Why Startups Fail: 6 Painful Patterns to Avoid

When Quincy Apparel first launched back in 2011, Tom Eisenmann, Harvard Business School Professor and Chair of Harvard Innovation Labs, had complete confidence in the company. So sure this new eCommerce apparel brand would be a success, he even invested in it.

After all, he knew the co-founders well: They had been his students at HBS. And, they had executed “textbook-perfect” MVP testing to validate their idea. There was real customer demand, and the team quickly raised a $1 million Seed round.

But despite all these signals, Quincy Apparel burned through cash without making enough progress to raise more. By 2013, the company shut down. What happened?

“I could point to a lot of things that went wrong, but I couldn’t pinpoint the cause,” says Tom. After watching Quincy Apparel—and countless other startups—go through this tumultuous experience, he set out to determine the patterns of failing startups.

He surveyed 470 early-stage founders as part of his years-long research and published his findings in the new book, Why Startups Fail: A New Roadmap for Entrepreneurial Success.
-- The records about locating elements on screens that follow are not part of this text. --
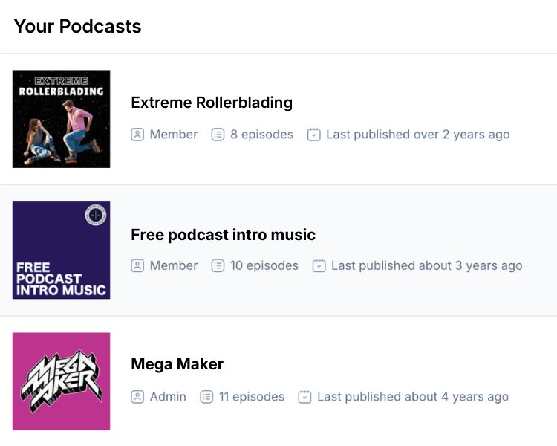Click the 11 episodes text
The width and height of the screenshot is (557, 446).
coord(252,397)
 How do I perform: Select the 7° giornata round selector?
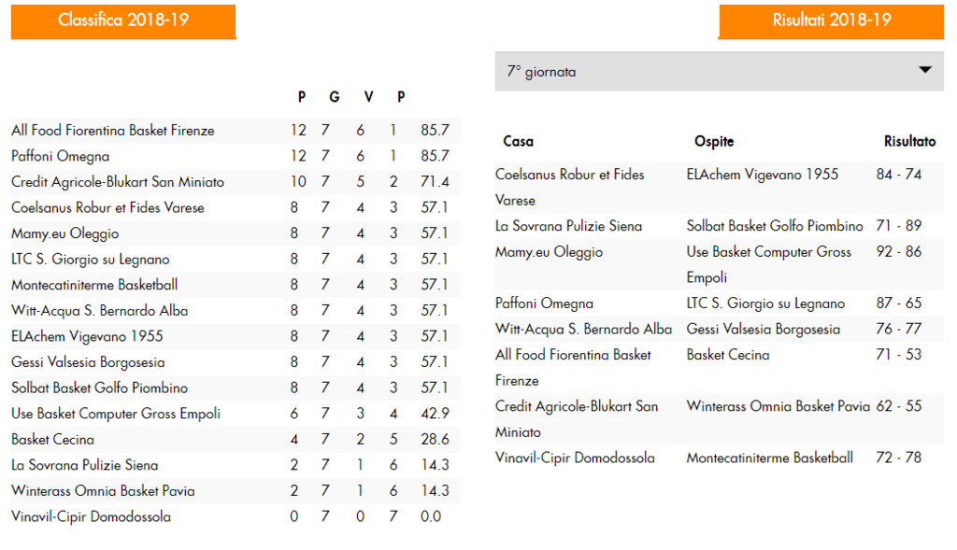719,71
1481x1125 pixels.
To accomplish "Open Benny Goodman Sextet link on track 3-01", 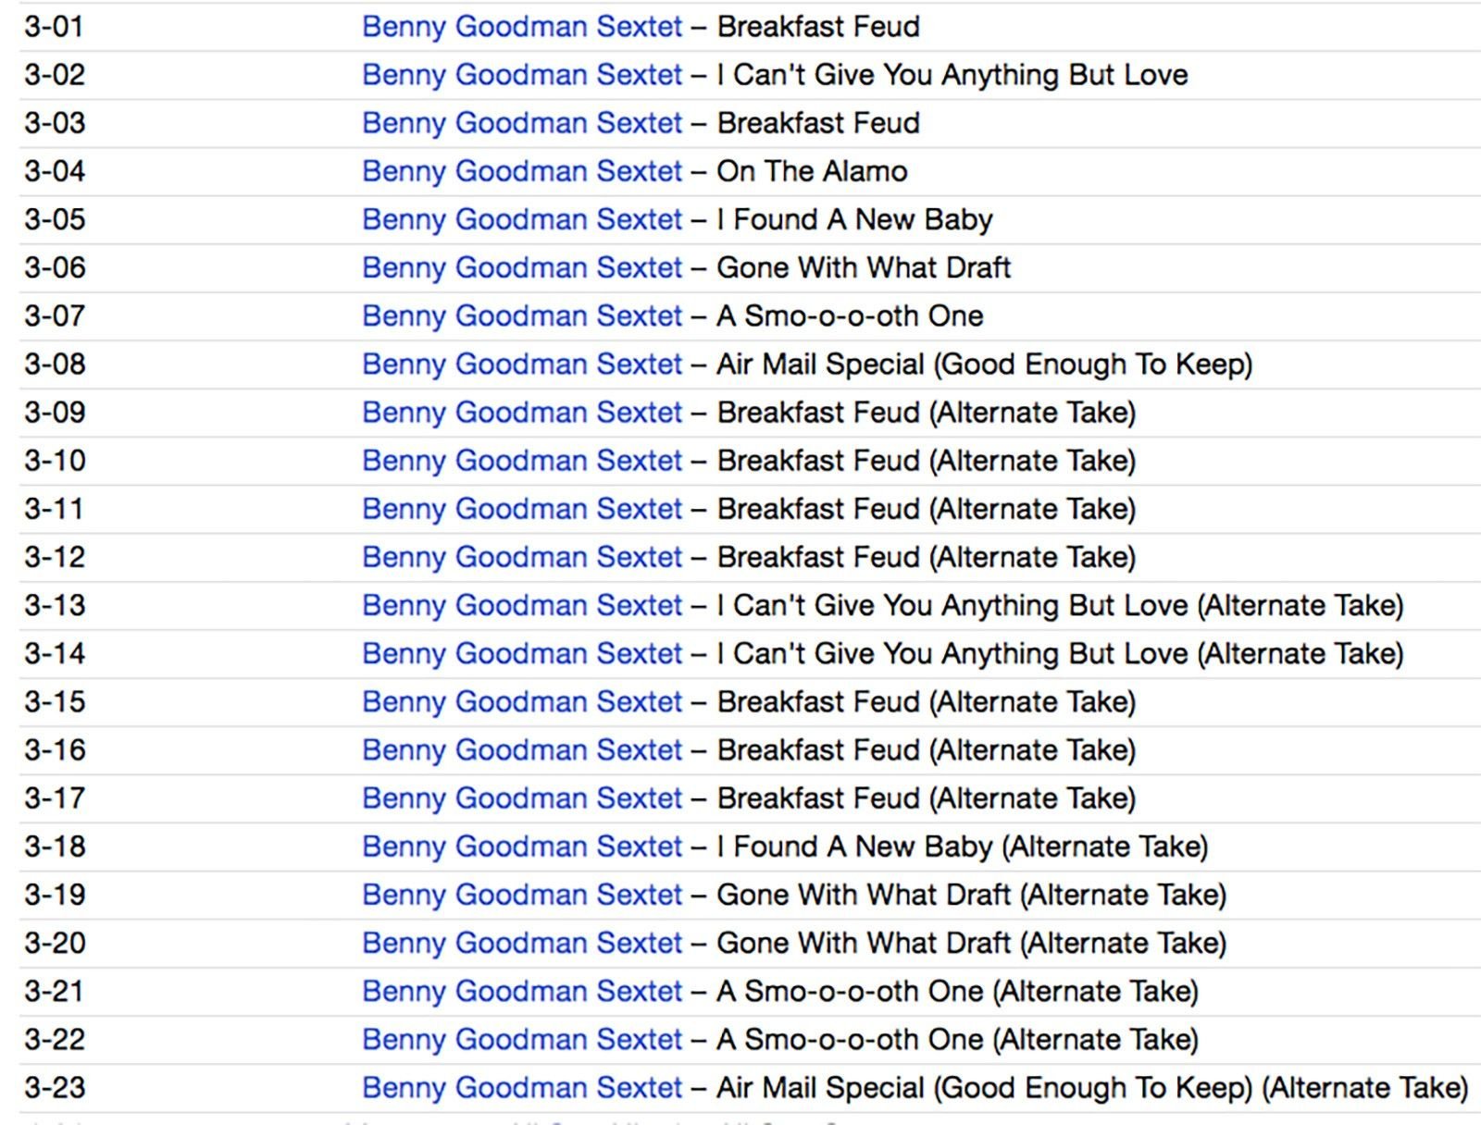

Tom shared some of this research at our Boston Reconnect event in a conversation with Lily Lyman, Underscore VC Partner, moderated by Richard Dulude, Underscore VC co-founding Partner.

 

Six Reasons Why Startups Fail

To kick off the conversation, Tom first defined failure as ventures in which “early-stage investors did not or never will make money.” Through his detailed research, Tom identified six key patterns that cause startups to fail.

1. Good Ideas, Bad Bedfellows: Involving the Wrong People

This first pattern of why startups fail is around early team formation. Bad Bedfellows can sink a startup, and they can include founders, co-founders, early hires, investors—or any other critical relationships. The Quincy Apparel team, for example, was co-founded by two bright, hard-charging entrepreneurs. But the early team was deficient in several ways.

Founder-Market Fit

For one, the team had no fashion or apparel experience and didn’t understand the ins and out of the industry. In short: They lacked founder-market fit.

“A lot of failures can be traced to not having the industry expertise when you need it,” says Tom. “But it’s important for entrepreneurs to understand you don’t always need it.”

For instance, you may not need photo sharing experience to launch a company like Instagram. But to launch an apparel company, which involves many design and manufacturing steps, you need to understand the sequences.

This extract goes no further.